DSPRelated.com
Forums

TI 54x FIRS Not Compatible with Circular Buffering?

Started by Unknown September 10, 2004
The FIRS instruction,

  FIRS  xmem, ymem, pmad

doesn't seem to be compatible with circular buffering! The problem
is the limited addressing modes available with by dual-memory operands,
namely, just

  *ARx
  *ARx-     ; post decrement
  *ARx+     ; post increment
  *ARx+0%   ; post increment circularly by AR0 amount

The problem is that, for a symmetric FIR filter operating on
data in a circular buffer, xmem must increment circularly
while ymem decrements circularly (or vice-versa), AND YOU
CAN'T DO BOTH IN THIS INSTRUCTION. 

Unless I'm missing something. Can someone please confirm or
set me straight?

I acknowledge that one can arrange the data in the buffer
so that circular addressing isn't required, but this eats
cycles. The relative percentage of degradation of such spurious
copying depends on the filter size. 

I just find it strange that, since great pains were taken in 
the architecture to support circular addressing, it can't
be used with such an important instruction. 
-- 
Randy Yates
Sony Ericsson Mobile Communications
Research Triangle Park, NC, USA
randy.yates@sonyericsson.com, 919-472-1124
Randy Yates wrote:

> The FIRS instruction, > > FIRS xmem, ymem, pmad > > doesn't seem to be compatible with circular buffering!
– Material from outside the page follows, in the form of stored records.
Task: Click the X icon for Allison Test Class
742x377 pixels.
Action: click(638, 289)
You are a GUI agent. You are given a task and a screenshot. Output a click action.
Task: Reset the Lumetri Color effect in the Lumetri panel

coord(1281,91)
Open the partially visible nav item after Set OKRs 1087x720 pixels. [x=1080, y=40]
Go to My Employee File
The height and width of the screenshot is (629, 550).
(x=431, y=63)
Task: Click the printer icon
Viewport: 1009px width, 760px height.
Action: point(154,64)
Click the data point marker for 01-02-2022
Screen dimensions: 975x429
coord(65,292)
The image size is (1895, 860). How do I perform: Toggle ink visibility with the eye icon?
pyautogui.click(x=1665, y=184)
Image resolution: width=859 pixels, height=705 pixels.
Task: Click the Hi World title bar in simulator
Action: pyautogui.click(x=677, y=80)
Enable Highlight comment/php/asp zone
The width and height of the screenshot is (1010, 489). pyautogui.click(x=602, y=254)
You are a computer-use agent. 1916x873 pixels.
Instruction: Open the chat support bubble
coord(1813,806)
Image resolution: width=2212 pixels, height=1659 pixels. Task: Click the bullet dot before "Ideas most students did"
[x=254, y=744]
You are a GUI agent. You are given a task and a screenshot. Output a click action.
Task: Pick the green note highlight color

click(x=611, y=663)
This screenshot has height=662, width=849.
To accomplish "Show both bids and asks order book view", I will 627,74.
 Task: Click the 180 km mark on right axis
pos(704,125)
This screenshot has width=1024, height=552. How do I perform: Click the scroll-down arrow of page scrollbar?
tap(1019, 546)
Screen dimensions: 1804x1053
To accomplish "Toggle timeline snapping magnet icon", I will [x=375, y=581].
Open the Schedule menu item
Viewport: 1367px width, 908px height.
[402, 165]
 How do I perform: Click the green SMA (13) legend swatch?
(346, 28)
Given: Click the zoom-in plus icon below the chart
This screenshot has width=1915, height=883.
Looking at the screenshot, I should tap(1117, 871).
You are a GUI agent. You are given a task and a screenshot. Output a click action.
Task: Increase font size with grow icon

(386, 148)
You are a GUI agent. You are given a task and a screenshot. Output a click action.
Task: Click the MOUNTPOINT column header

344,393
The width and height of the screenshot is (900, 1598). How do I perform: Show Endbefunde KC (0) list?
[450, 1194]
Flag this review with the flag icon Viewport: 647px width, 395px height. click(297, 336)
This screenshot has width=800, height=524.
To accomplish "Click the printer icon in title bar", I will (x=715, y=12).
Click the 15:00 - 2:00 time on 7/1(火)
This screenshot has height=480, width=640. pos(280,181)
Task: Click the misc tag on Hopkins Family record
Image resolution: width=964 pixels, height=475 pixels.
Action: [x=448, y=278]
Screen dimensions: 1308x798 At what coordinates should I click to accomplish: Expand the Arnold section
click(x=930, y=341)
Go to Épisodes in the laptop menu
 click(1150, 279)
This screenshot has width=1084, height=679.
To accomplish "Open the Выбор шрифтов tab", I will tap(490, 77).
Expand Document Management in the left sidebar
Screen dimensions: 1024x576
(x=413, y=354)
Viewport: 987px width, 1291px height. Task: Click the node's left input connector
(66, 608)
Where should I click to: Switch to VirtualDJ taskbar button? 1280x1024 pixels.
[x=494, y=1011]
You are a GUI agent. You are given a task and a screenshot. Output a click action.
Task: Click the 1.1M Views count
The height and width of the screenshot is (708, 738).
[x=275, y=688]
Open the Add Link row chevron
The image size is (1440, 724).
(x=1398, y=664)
The problem > is the limited addressing modes available with by dual-memory operands, > namely, just > > *ARx > *ARx- ; post decrement > *ARx+ ; post increment > *ARx+0% ; post increment circularly by AR0 amount > > The problem is that, for a symmetric FIR filter operating on > data in a circular buffer, xmem must increment circularly > while ymem decrements circularly (or vice-versa), AND YOU > CAN'T DO BOTH IN THIS INSTRUCTION. > > Unless I'm missing something. Can someone please confirm or > set me straight? > > I acknowledge that one can arrange the data in the buffer > so that circular addressing isn't required, but this eats > cycles. The relative percentage of degradation of such spurious > copying depends on the filter size. > > I just find it strange that, since great pains were taken in > the architecture to support circular addressing, it can't > be used with such an important instruction.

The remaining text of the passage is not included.